Светорада опустила глаза, не выдержав этого пронзительного взгляда. Потому не сразу заметила, что их носилки подняли и несут.
– Мы с сыном возвращаемся домой, – ответил на ее немой вопрос Ипатий. – Ты вольна либо поехать с нами, либо возвращаться в Палатий.
Какой сухой голос. Светорада могла просто приказать ему, но промолчала. Им нужно было поговорить, но ей не хотелось, чтобы Глеб стал свидетелем их ссоры. А ссоры не избежать – она уже поняла это.
Только позже княжна увидела, что подле них все время едет верхом Варда.
– Я должен охранять вас для самбазилевса, – пояснил он, когда она выглянула из носилок.
Светораду это не устраивало. Не хватало еще, чтобы их разговор с Ипатием состоялся при Варде.
Однако Ипатий не пустил Варду дальше прихожей. Услал он и Глеба. Мальчик уходил, тревожно оглядываясь на родителей. Но едва он вышел, Светорада сразу же бросилась в наступление.
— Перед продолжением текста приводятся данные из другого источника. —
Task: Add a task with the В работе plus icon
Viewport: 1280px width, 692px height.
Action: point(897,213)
Да, пусть она провинилась перед Ипатием, однако она мать Глеба, она хочет, чтобы ребенок был при ней, хочет, чтобы он учился в самой прославленной школе империи, чтобы ему преподавали самые лучшие учителя. Разве Ипатий не желает Глебу добра? Почему он хочет лишить мальчика столь завидной доли? К тому же кесарь уже распорядился, чтобы для Глеба отвели место при школе, где он будет жить с детьми иных вельмож. У него будет все самое лучшее. В конце концов, Александр может попросту приказать забрать у Ипатия Глеба, хочет он того или нет.
– Но разве ты забыла, что для всех Глеб мой сын? – прервал ее Ипатий.
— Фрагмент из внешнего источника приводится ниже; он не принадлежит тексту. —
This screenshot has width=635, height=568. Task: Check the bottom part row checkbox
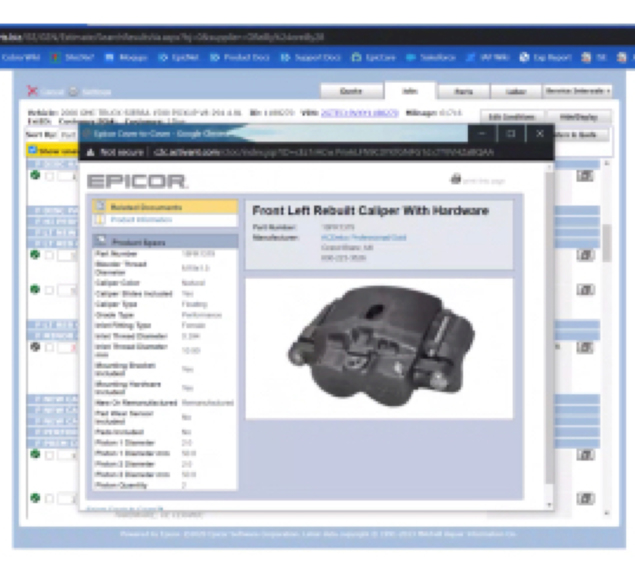click(49, 497)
Он стоял у резного поставца, перебирал какие– то свитки и ни разу не оглянулся на Светораду за все время ее пылкой и, казалось бы, убедительной речи. Теперь он наконец повернулся, смотрел на нее спокойно и равнодушно. Некогда княжна и представить не могла, что от него будет веять таким холодом.
То, что Ипатий все– таки волнуется, она поняла, заметив, как он машинально поправляет складки своей богатой хламиды. Она хорошо знала человека, с которым прожила бок о бок пять лет, и еще не разучилась понимать его.
– Но Глеб не твой сын, Ипатий, – негромко произнесла княжна. – К тому же… Феофилакт Заутца может доказать, что не ты отец мальчика.
– Тебе бы лучше не выставлять Феофилакта свидетелем, княжна, – резко перебил ее Ипатий. – Даже если ты к нему обратишься, он может также сообщить всем, что ты моя рабыня, купленная на рынке. А вольную я тебе никогда не давал!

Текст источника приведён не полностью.